Pete thought the rumbling that enveloped them, along with darkness, was her own blood in her ears for a moment, until Lawrence jerked her under the awning of a sweet shop. A moment later, a flashbulb went off across the entire sky and the heavens over London opened, pissing down cold spring rain that filled the gutters and caused a taxi to nearly jump the curb, wipers flailing madly against the windscreen.
“Just what we bloody need, eh?” Lawrence said. The thunder drowned out anything else, and nerves of lightning lit the skin of the iron-gray clouds that had collected in the space of a few footsteps.
“Never seen a storm like this,” Pete said.
“My old nana used to say a storm like this could wake the dead,” Lawrence said.
“I’m sure if your grandmother was aware of how annoying folksy wisdom is, she’d’ve kept that to herself,” Pete said.
“Oi,” Lawrence told her. “Just because you in the grumps doesn’t mean we all gotta be.”

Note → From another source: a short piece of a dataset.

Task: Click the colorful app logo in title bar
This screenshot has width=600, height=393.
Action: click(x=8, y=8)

The rain abated after a few more moments, not much but enough to run for the tube. The scarcity of people on the high street was the only reason Pete noticed the man all in black standing near a close, watching her from under the dripping brim of his wide hat. Pete tugged on Lawrence. “Hold it.”
Dreisden tipped his hat to Pete with a chipper grin, and turned and slipped away before she could take more than one step toward him. A taxi blared, and Lawrence jerked her back. “What’s the matter? Now you looked good and riled, in addition to wet and hungover.”

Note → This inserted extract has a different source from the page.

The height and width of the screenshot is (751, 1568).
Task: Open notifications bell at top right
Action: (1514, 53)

Pete glared at the spot where Dreisden had been, then dug in her bag for the card Juniper had handed her outside the Lament. “What’s the matter is I don’t like being fucking threatened.”
Lawrence didn’t answer, but he did follow her, which Pete didn’t argue with this time. She was through being menaced by Ethan Morningstar, and he’d pushed enough. If Lawrence could help her push back, so much the better.